Later, Tish and Fonny get groceries and Tish is harassed by a middle aged white man, leading Fonny to toss him out of the store and attract the attention of Police Officer Bell (Ed Skrein; who played Daario Naharis on Game of Thrones [you have to look this up if you don’t remember/don’t know who I’m talking about as it’s quite an amazing transformation]). Bell ignores the man and instead accosts Fonny, going so far as to nearly arrest him, saved at the last minute by the bodega owner.

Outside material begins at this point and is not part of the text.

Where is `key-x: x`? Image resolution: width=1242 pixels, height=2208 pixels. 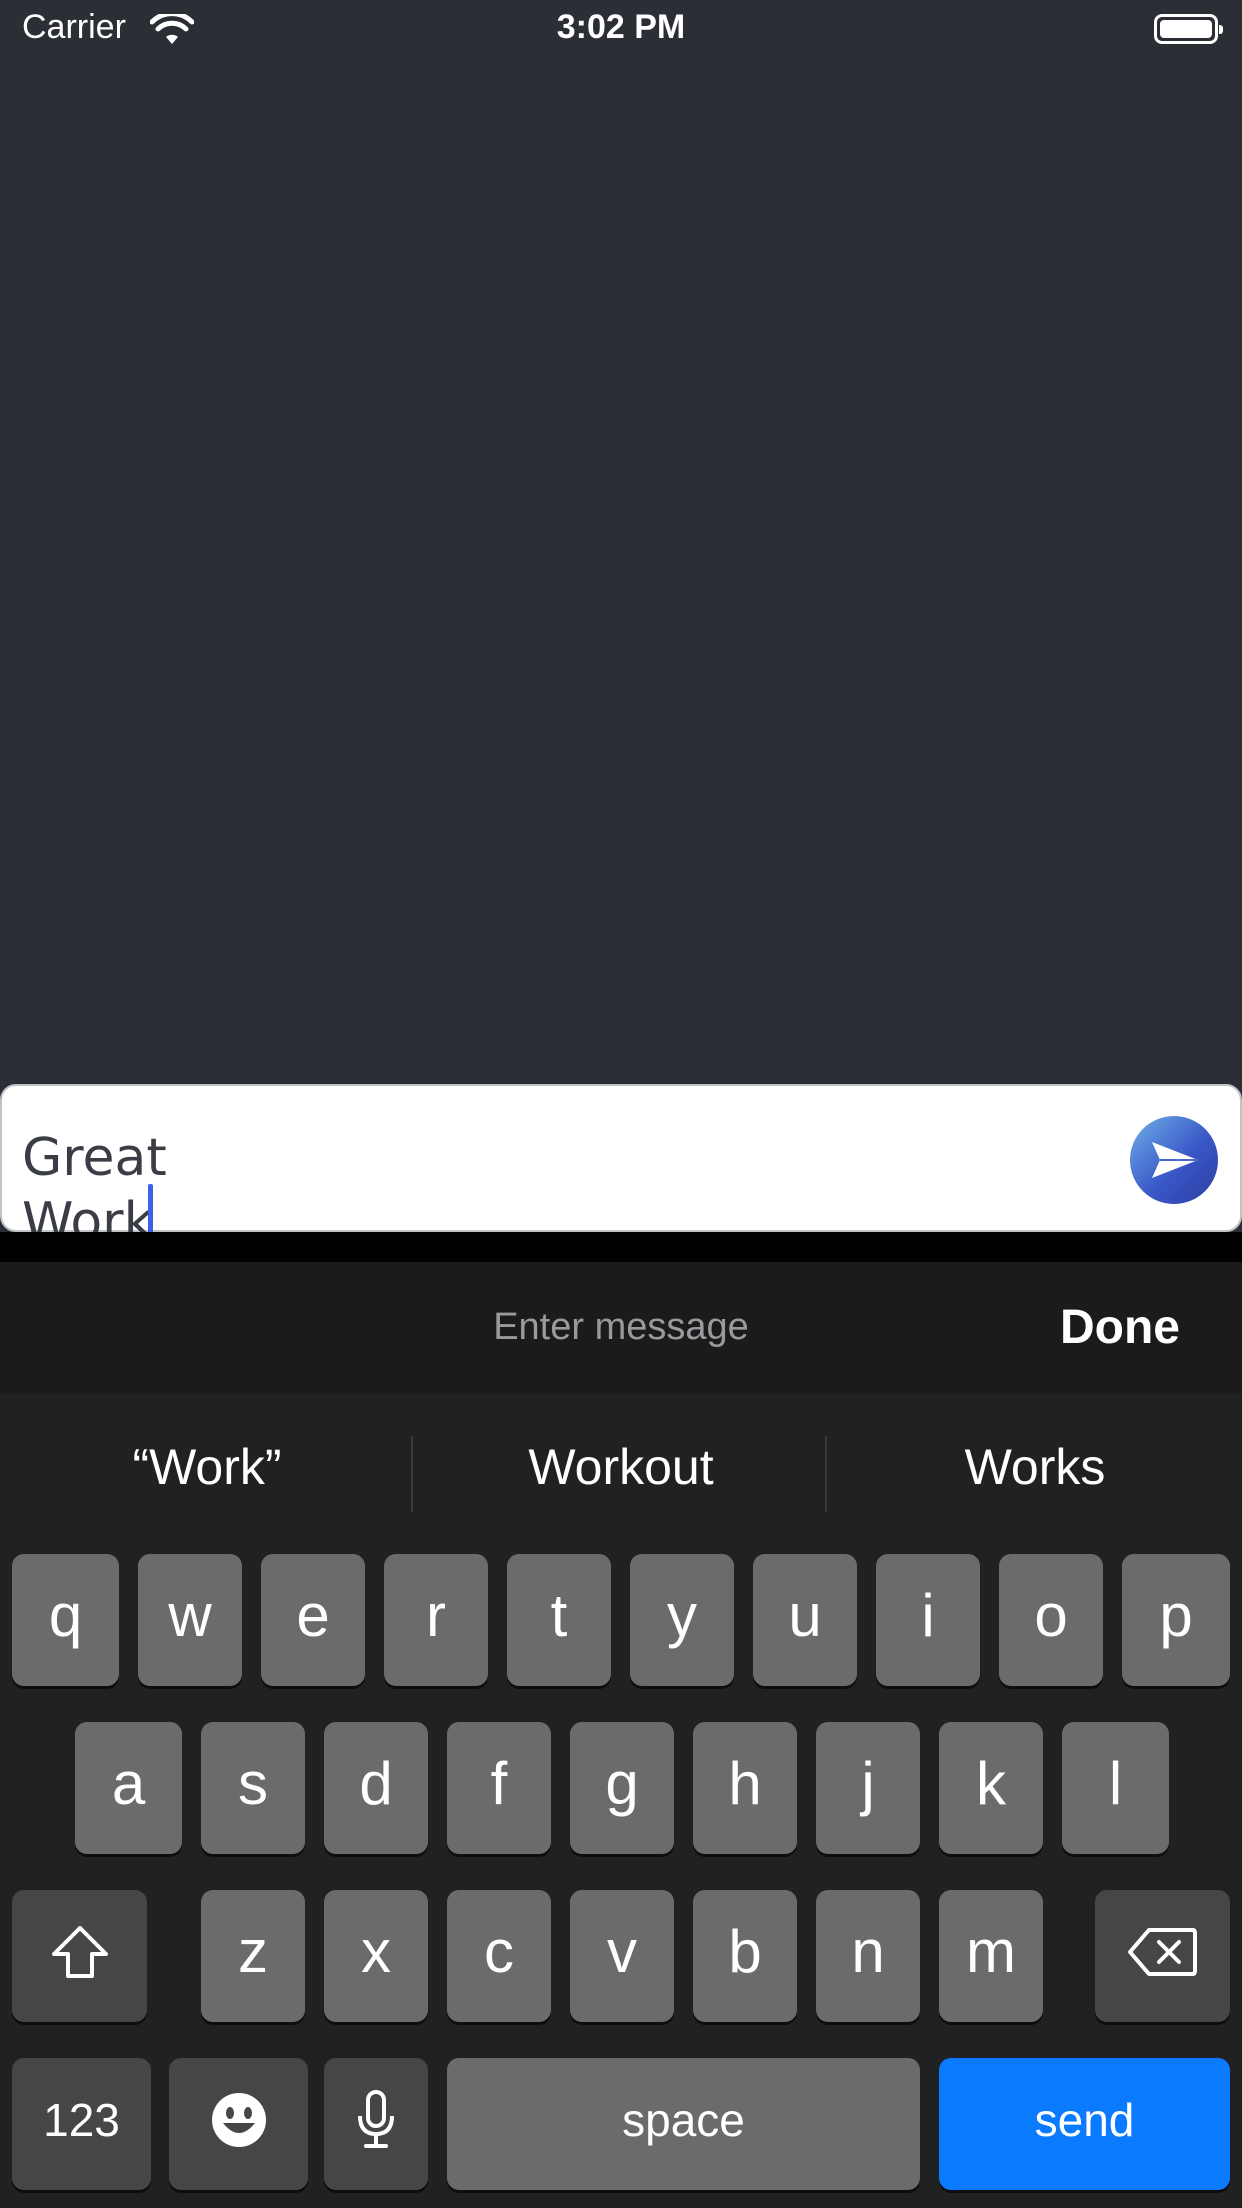 key-x: x is located at coordinates (376, 1956).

While never proven, the episode leads to the arrest of Fonny, as Officer Bell convinced a local Puerto Rican woman Victoria Rogers (Emily Rios) to accuse Fonny of a violent rape charge and get him arrested. Victoria has gone missing and after paying a lawyer who hires a private detective - depleting the Rivers’ of their entire life savings - Tish’s mom Sharon heads to Puerto Rico to try and convince Victoria to return and tell the truth; discovering Victoria has had a complete mental breakdown since the attack and will never return to the states.
With no options left, Fonny is forced to take a plea deal while Victoria has the child at home, with the help mother acting as midwife, as without specifying, it’s clear that there’s just no money left for a hospital. Years later, Tish and their child continue to visit. They still love each other, and while there’s a hint of hope come the conclusion, the complete inequity remains; as much as they might one day crawl out of the injustice, the fact they had to be there at all is the true tragedy.
I’m not sure where I read or heard it, but someone mentioned that James Baldwin’s greatest skill was combining politics within an accessible story. As mentioned before, for the Italian neorealist film Bitter Rice (1949), filmmaker Giuseppe De Santis deliberately chose to combine a melodramatic story with a socialist philosophy in order to provide an accessible story that could enlighten the audience. James Baldwin and Barry Jenkins achieve the same, providing a vivid and finely detailed story that most viewers could relate to while placing it within a strongly political context. I think most viewers would find little separating their own families from the Rivers (or possibly the Hunts), and it’s that relation and empathy which empowers the story’s meaning. If love is universal and we can all agree on its beauty, then we all must do all we can to eradicate hate, and focus on the individual persons rather than overall people. One day hopefully we can all agree that in this story, Mrs. Hunt and Officer Belle are the only two deplorable characters in the entire story.